Stand/Quelle/Datum: 2. Auflage Druckausgabe

  • Das Stadtrecht von 1276 unterscheidet zwischen Weißmalern (Weißgerbern) und Rindshäutern (Rotgerbern); nach ersteren war die Weißmalergasse (heute Karolinenstraße) benannt. In der Zunft der Lederer waren Rot- und Weißgerber, Pergamenter, Corduaner, Lederbereiter und Lederfärber zusammengeschlossen. Die Rotgerber stellten durch Lohgerbung (vegetabilisch) Leder u. a. für Sohlen, Schuhe, Sättel, Zaumzeug her, das durch die Schuster, Sattler und Riemer weiterverarbeitet wurde. Vor dem Stephingertor befanden sich die Lohmühle, in der das Loh (Eichen- und Tannenrinde) gemahlen wurde, sowie das Lohbad. Die Weißgerber stellten, meist für Bekleidung, durch Salzgerbung (mineralisch) die edleren und dünneren Ledersorten (Kalbs-, Schafs-, Ziegenleder) her, die u. a. von den Säcklern verarbeitet wurden. Die Lederbereiter besorgten das Zurichten des gegerbten Leders, die Corduaner stellten durch Walken mit Fett oder Tran wasserdichtes Leder und Handschuhleder her.

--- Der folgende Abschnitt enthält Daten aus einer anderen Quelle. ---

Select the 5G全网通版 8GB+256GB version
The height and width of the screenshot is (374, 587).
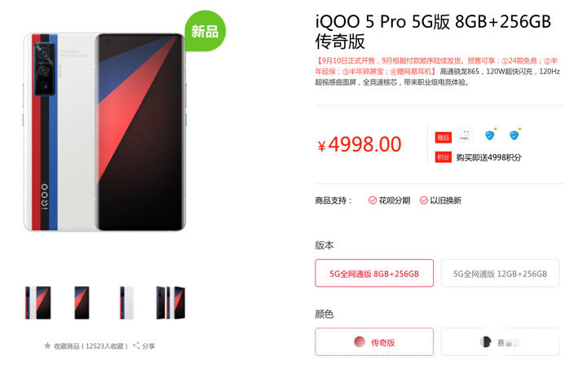(374, 274)
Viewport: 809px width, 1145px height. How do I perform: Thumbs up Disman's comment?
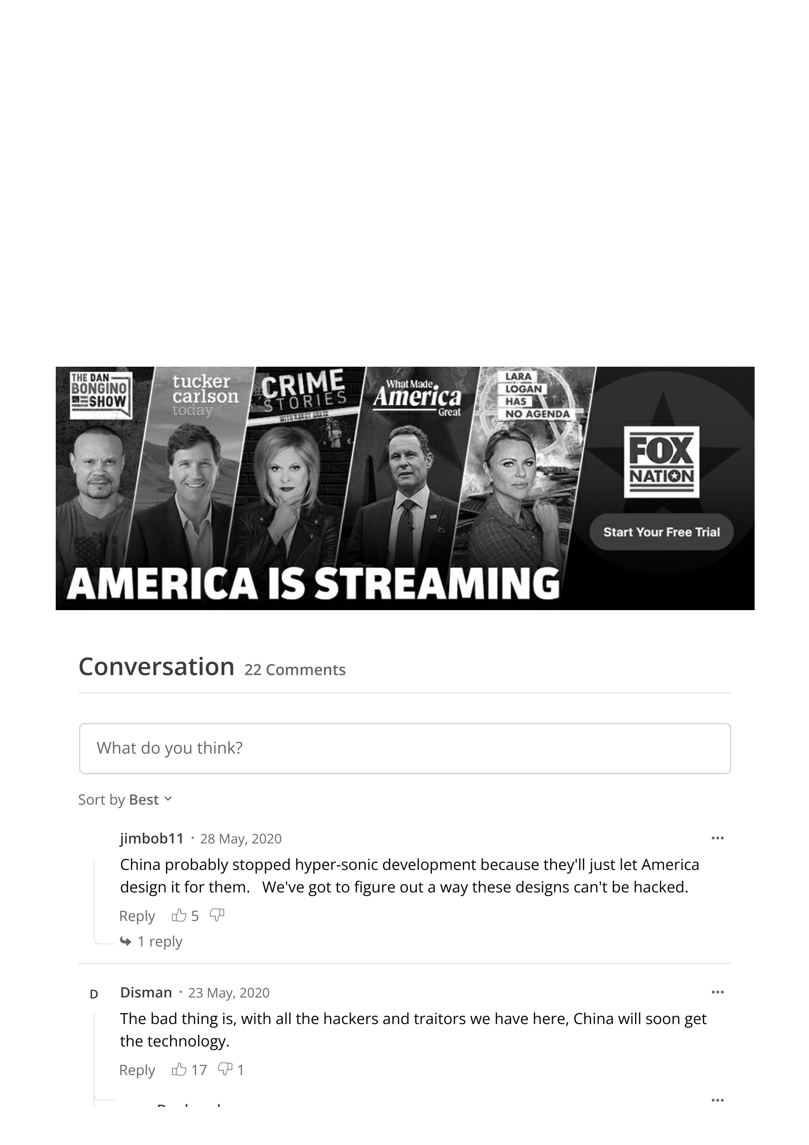179,1069
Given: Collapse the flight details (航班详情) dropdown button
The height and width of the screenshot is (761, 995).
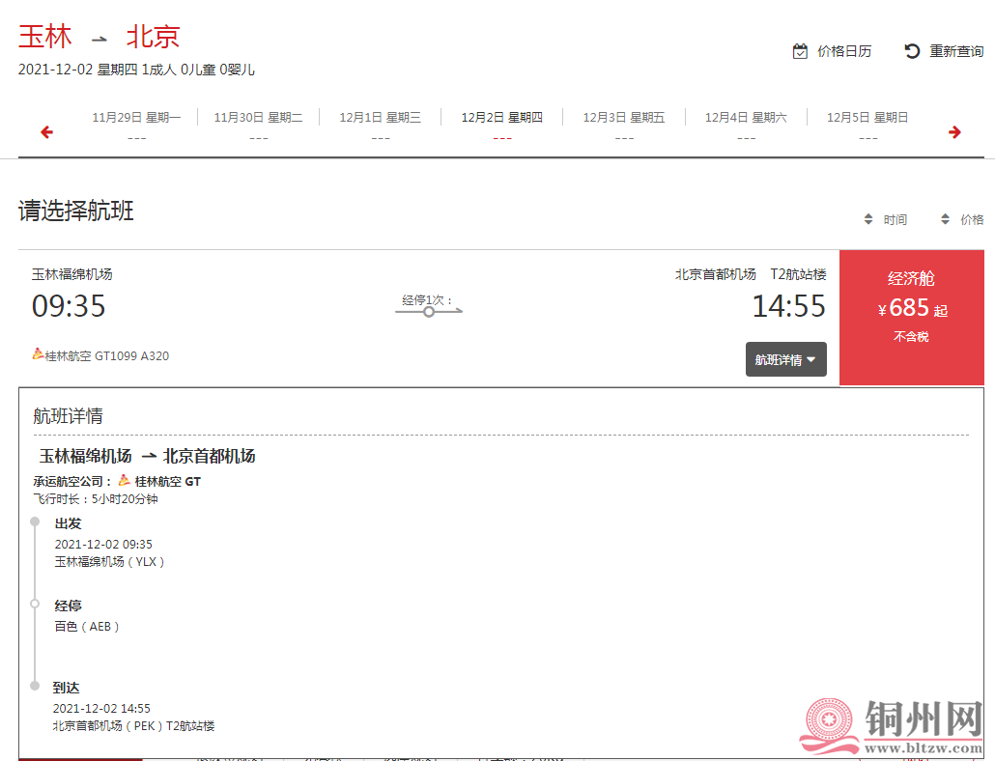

Die Pergamenter (Pirmenter) verarbeiteten ebenfalls rohe (’grüne’) Häute; durch die Verbreitung des Papiers verloren sie im 15. Jahrhundert an Bedeutung.

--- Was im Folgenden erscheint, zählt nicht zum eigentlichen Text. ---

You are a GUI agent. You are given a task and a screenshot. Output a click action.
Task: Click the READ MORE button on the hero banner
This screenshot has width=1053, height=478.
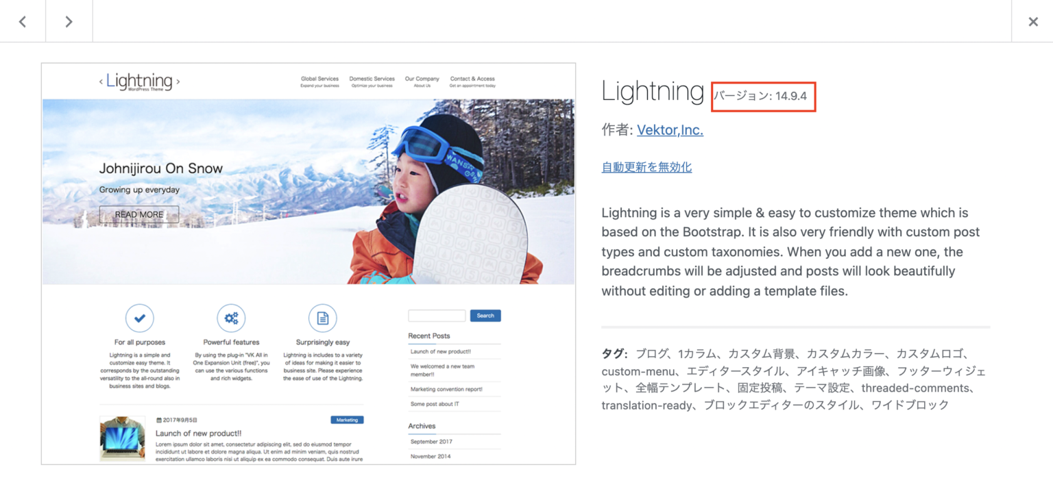tap(139, 214)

    Die Werkstätten der Gerber lagen, da sie zum Bearbeiten der Häute fließendes Wasser benötigten, zumeist im Lechviertel. Das Gerberhaus (Vorderer Lech 21) mit zweistöckigem Satteldach, langen Gaubenreihen mit Holzläden und schmalem Aufzuggiebel an der Nordseite zeigt den charakteristischen Aufbau eines Gerberhauses. Seit dem 17. Jahrhundert ging die Zahl der Gerber stark zurück. Bei den Rotgerbern führten Probleme der Rohstoffbeschaffung (Loh) sowie die Konkurrenz handwerklicher Großbetriebe, bei den Weißgerbern der Modewandel (leichte Baumwollstoffe verdrängten das Bekleidungsleder) zu einem Rückgang der Meisterzahlen. Das ’Bereiten’ des Leders wurde im 18. Jahrhundert von den Gerbern selbst übernommen; durch die Einfuhr von Corduanleder aus der Levante, Spanien und Ungarn verschwand die Corduanmacherei im 18. Jahrhundert in Augsburg und der Lederhandel gewann zunehmend an Bedeutung.

Literatur:

Johannes Cramer, Gerberhaus und Gerberviertel in der mittelalterlichen Stadt, 1981, 264

Wilhelm Ruckdeschel, Technische Denkmale in Augsburg, 1984, 96 ff.

Reinhold Reith, Arbeits- und Lebensweise im städtischen Handwerk. Zur Sozialgeschichte der Augsburger Handwerksgesellen im 18. Jahrhundert, 1988, 35-38, 114 f.